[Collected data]
----
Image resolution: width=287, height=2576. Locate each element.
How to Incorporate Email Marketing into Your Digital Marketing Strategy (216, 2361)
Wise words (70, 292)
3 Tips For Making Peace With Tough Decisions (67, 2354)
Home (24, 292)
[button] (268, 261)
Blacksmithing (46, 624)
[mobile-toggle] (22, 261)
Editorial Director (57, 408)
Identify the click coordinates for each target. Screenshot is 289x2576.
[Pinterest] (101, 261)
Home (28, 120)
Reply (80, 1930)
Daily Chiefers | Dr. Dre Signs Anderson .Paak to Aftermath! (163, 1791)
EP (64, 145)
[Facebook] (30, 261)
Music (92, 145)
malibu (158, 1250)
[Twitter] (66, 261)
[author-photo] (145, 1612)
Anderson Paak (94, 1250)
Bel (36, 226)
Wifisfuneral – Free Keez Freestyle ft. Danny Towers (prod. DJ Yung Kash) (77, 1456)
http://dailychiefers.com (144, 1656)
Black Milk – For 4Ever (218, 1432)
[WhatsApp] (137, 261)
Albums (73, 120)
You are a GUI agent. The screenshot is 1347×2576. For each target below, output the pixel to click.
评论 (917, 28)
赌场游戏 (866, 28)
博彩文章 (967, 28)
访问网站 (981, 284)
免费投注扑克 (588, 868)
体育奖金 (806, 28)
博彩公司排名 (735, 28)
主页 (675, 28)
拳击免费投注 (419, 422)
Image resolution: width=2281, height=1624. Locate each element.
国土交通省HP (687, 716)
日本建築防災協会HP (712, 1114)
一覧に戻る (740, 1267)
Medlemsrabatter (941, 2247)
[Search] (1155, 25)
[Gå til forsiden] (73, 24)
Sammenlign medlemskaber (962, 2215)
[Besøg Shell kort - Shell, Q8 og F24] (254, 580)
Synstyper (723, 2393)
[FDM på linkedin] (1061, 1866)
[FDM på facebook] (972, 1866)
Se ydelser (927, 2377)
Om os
----
| TASK INSTRUCTIONS |
Go to the line with "[Pinterest] (101, 261)" in the entries above and repeat every line from there through the line with "拳击免费投注 (419, 422)", exactly and with no other text.

| RESPONSE TO THIS EXERCISE |
[Pinterest] (101, 261)
Home (28, 120)
Reply (80, 1930)
Daily Chiefers | Dr. Dre Signs Anderson .Paak to Aftermath! (163, 1791)
EP (64, 145)
[Facebook] (30, 261)
Music (92, 145)
malibu (158, 1250)
[Twitter] (66, 261)
[author-photo] (145, 1612)
Anderson Paak (94, 1250)
Bel (36, 226)
Wifisfuneral – Free Keez Freestyle ft. Danny Towers (prod. DJ Yung Kash) (77, 1456)
http://dailychiefers.com (144, 1656)
Black Milk – For 4Ever (218, 1432)
[WhatsApp] (137, 261)
Albums (73, 120)
You are a GUI agent. The screenshot is 1347×2576. For each target below, output the pixel to click.
评论 (917, 28)
赌场游戏 (866, 28)
博彩文章 (967, 28)
访问网站 (981, 284)
免费投注扑克 (588, 868)
体育奖金 (806, 28)
博彩公司排名 (735, 28)
主页 (675, 28)
拳击免费投注 (419, 422)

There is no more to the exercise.